Sun OpenSSO Enterprise 8.0 Performance Tuning Guide

Tuning the Policy Cache

Two modes exist for client-side policy configuration: subtree mode and self mode. Based on the client configuration, server-side policy evaluation is done differently.

In subtree mode, all the policies from the root resource are evaluated. The high performance cost of evaluating high number of policies makes caching necessary. In self mode, only one resource is evaluated. Self mode is fast, and no caching is required. So there is no need to tune the policy cache when all the clients are running in self mode.

Policy cache behavior

The policy cache is a two-level nested cache, with one hash map contained inside the other. The top level cache is the resource cache. The session cache is a second hash map inside the resource cache.

Policy Resource cache

A hash map whose key is resource/rule name and the value is hash map of policy session cache.

Policy Session cache

A hash map whose key is sessionid and the value is map of policy decision objects. For each new resource a new hash map of session cache is created and stored in the policy resource cache.

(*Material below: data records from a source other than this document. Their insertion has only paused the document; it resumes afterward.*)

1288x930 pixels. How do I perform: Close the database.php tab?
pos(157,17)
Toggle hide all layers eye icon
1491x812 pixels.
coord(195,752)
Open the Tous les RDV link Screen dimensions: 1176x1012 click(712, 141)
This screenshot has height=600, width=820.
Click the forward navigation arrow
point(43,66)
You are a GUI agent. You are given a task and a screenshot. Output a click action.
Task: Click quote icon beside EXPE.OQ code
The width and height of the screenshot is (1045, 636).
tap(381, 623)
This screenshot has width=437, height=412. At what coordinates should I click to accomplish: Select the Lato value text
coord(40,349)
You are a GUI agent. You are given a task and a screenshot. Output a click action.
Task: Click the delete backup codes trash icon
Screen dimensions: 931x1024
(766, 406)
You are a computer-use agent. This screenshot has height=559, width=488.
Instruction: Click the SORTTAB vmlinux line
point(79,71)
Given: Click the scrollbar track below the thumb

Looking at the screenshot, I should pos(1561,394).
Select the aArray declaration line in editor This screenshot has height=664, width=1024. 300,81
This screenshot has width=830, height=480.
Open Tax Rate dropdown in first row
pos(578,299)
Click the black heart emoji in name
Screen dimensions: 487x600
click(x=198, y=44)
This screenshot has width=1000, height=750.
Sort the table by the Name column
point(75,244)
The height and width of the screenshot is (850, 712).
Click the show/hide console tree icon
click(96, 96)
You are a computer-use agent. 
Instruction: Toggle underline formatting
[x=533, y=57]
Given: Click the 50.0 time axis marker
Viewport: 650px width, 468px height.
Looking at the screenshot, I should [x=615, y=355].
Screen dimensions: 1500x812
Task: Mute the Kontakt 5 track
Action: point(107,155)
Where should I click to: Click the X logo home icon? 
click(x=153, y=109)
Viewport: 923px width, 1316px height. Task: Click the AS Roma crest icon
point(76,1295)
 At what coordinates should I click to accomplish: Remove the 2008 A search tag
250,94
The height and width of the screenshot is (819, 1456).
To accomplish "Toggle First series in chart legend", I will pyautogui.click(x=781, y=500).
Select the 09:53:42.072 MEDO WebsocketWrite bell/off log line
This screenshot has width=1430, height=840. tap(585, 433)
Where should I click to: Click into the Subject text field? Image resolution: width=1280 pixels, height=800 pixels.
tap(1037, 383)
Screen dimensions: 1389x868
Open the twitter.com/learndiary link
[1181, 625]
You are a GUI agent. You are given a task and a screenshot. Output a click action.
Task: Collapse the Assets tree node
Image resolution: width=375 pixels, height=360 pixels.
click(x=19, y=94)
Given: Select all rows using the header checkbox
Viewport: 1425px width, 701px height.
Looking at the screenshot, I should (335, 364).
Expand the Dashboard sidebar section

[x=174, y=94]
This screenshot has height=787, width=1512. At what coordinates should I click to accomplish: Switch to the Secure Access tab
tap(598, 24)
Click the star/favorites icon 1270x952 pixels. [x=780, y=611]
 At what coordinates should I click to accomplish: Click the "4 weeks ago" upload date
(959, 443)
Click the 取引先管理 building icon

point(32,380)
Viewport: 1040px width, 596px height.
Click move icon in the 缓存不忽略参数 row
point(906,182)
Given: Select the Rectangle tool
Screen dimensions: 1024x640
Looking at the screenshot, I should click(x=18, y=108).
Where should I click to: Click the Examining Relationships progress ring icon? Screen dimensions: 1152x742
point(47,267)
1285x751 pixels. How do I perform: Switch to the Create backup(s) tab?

Configuring the Policy Cache Limit

You can configure the policy cache by setting properties for both server and client.

Configuring Server-Side Properties

The following two properties do not exist in the OpenSSO Enterprise administration console by default. These properties must be added manually in the advanced properties section of the OpenSSO Enterprise administration console:

com.sun.identity.policy.resultsCacheResourceCap

The default value is 100. This means that a maximum of 100 rules can be cached in subtree mode.

This property should be always equal to the total number of rules configured in the system. Otherwise, when the maximum cache limits are reached for the resource cache, and if a new rule or resource is accessed, then the oldest cached rule and all the sessions cached for that rule will be removed. If you have large number of rules, configure this value to the total number of most frequently accessed rules.

com.sun.identity.policy.resultsCacheSessionCap

The default value is 1000. Total number of policy objects is (100 *1000) or 100,000 maximum.

The resourceCap should be always tuned. The SessionCap should be tuned accordingly only when you observer high latency for policy requests or responses, and you observe repeated policy requests from the same policy agent for the same user. This usually does not occur unless the user session stays active for a very long period. The policies are also cached on the policy agent.

If you increase the ResourceCap value correspondingly, you should also reduce the SessionCap value to limit the total number of policy objects cached, and to maintain unchanged the maximum number of sessions supported on the server. The following table illustrates how the policy cache configuration effects the number of sessions supported. The SDK cache size is set to 10,000 for all of the tests. If the SDK cache is increased, the maximum number of sessions will be reduced accordingly.

Table 3–1 Policy Session Cache Configuration and Number of Sessions Supported

Policy Session Cache Configuration 

Maximum Number of Sessions Supported 

1000  

(100 * 1000 = 100,000 policy decision objects) 

200,000 

2000 

(100 * 2000 = 200,000 policy decision objects) 

150,000  

3000 

(100 * 3000 = 300,000 policy decision objects)  

90,000  

4000 

(100 * 4000 = 400,000 policy decision objects)  

40,000  

Configuring Client-Side Properties

The client-side SDK and policy agent cache properties apply only to Java EE policy agents. The properties do not apply to web agents.

com.sun.identity.policy.client.resultsCacheResourceCap

The default value 20. This means the Java EE policy agent can cache a maximum of 20 rules or resources.

This property should be set equal to the number of rules configured on the server for the FQDN the Agent is protecting. Otherwise, when the maximum cache limits are reached for the resource cache, and if a new rule or resource is accessed, then the oldest cached rule and all the sessions cached for that rule will be removed.

com.sun.identity.policy.client.resultsCacheSessionCap

The default value is 10000. This means the Java EE policy agent can cache a maximum of 10000 sessions per rule or resource. This property should be reduced or increased based on the memory available on the container.

The ResourceCap value should be always tuned. Since the policy agents co-exist with the application, you should increase or reduce the SessionCap on the policy agent based on the memory use of the application protected by the policy agent. You can increase the SessionCap value until you no longer observe frequent full GCs.